Mi papá se quedó callado, y yo que para entonces no entendía nada de lo que estaban diciendo pensé: «No, no es mi papá que le dice cómo está el pueblo». De repente, empezaron a cantar los gallos, a cacaraquear las gallinas, a aullar los perros como si fueran alaridos; mi papá corrió a encender el radio.
—¿Dónde está el niño? —preguntó.
—Ahí en su cuna —dijo mi mamá.
Yo dormí hasta los doce años en la cuna de bebé, era muy incómodo, pero no teníamos para una cama de niño. Mi papá me tomó en sus brazos y me llevó debajo de la puerta.
Me desperté sintiendo la tierra mecerse como un columpio a punto de detenerse. Miré la hora; eran las tres de la madrugada, la hora de las ánimas. Mi mamá decía que a esa hora no debía salir a la calle, porque era el momento en que pasaba la Carreta Nagua levantando muertos. Pero se oía la gente del barrio en la calle y salí. Un vecino tenía encendido el radio. Yo miré las publicaciones en las redes sociales; estaban llenas de gente posteando: «Está temblando…», y el típico vulgarcito que les comentaba: «Si no lo veo en tu publicación no me doy cuenta». El locutor de la radio, que no era el de costumbre, más dormido que despierto, reportaba los detalles del siniestro. El epicentro había sido en Managua, a unos diez kilómetros de profundidad. La gente se asombró mucho. Managua era una ciudad situada en un valle, rodeada de lagunas y con una altura de ochenta metros sobre el nivel del mar, encima de una cuenca hídrica que permitía cavar poco para encontrar agua. Por eso no se construían muchos edificios altos en la capital; hacía unos años un temblor la había sacudido también de madrugada. La gente sabía que Managua estaba a un hilito de caerse. El locutor invitaba a la población a reportar los daños en sus casas. Poco a poco fuimos enterándonos de algunas pérdidas materiales y humanas. «Va a haber más réplicas según los expertos del INETER», dijo el locutor. Nadie regresó a dormir aquella madrugada. Y pasó temblando unos días más.

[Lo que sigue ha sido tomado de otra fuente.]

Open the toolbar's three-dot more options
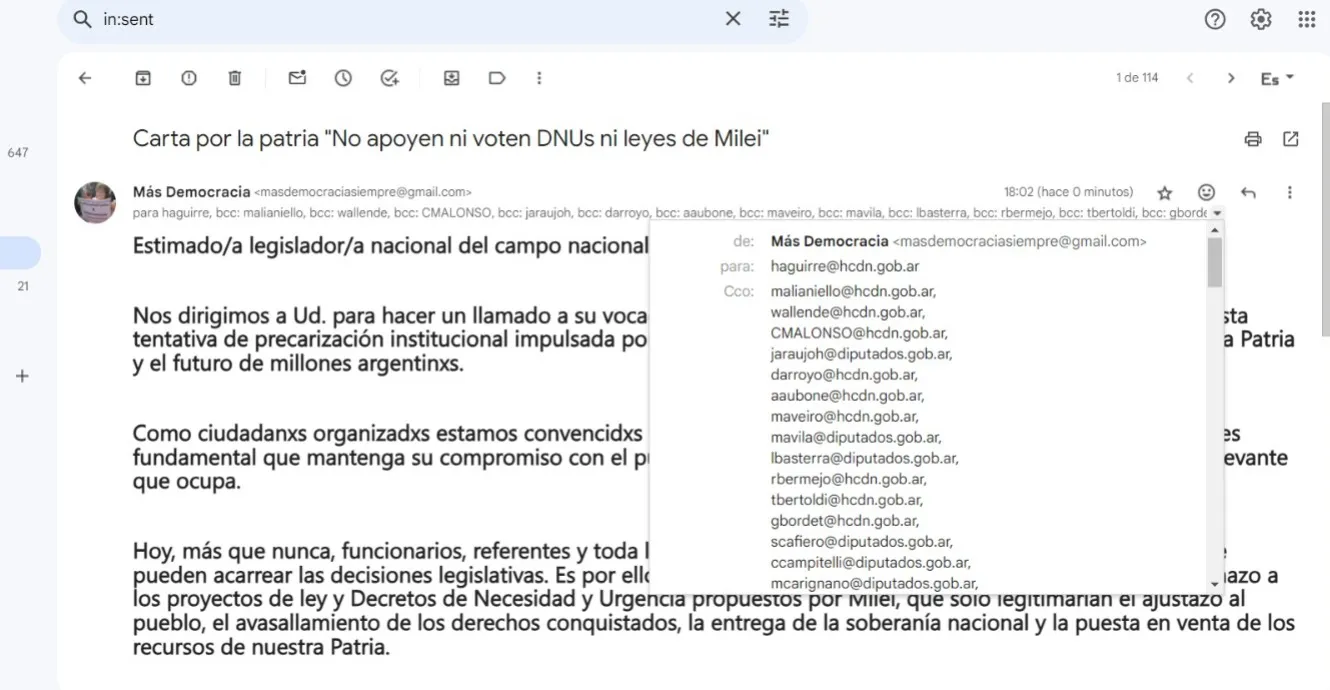 (x=539, y=78)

A la semana el gobierno anunció la muerte del presidente. El país estaba de luto; nadie celebró. Un amigo que tenía un amigo trabajando muy cercano al difunto mandatario me dijo: «Dicen que el día del temblor como a las cuatro de la tarde empezó a agonizar, y que como a las tres de la madrugada palmó. La vieja, que lo acompañó en el martirio de su vida y de su muerte, y que sabía bastante de los muertos y de hechizos, les dijo a los que estaban cerca, “está bramando el suelo porque el infierno lo rechaza. Yo sabía que le tocaría andar penando. Pobre, va a tener que esperarme bastante, porque yo ahorita no me muero”».
No dijeron nada de su muerte para no alterar a la gente. Pero ya pocos lo querían, era más bien para que no se les armara el alboroto. Los ministros, los delegados, los generales, los comisionados, los que mandaban, siguieron siendo los mismos; hasta los comerciantes eran los mismos. La señora al fin tenía el premio de su vida: la presidencia.
El día que el caudillo murió llovió con sol, y el cielo se puso rojo anaranjado con nubes convexas. Las hormigas y las cucarachas no salieron por miedo a encontrárselo penando. Los perros aullaron como si pegaran alaridos, las gallinas cacarearon, los gallos cantaron de madrugada y tembló. Un montón de gente se fue en el saco. A algunos se los llevó dormidos, y otros los pepenó despiertos; el ángel de la muerte se llevó cargada esa carreta.
El gato, de madrugada mientras me encontraba con los vecinos escuchando las noticias, me miró a los ojos y un pajarito de lo más sereno se posó a su lado. Oí la voz, «estamos jodidos por todos lados, esto no tiene solución».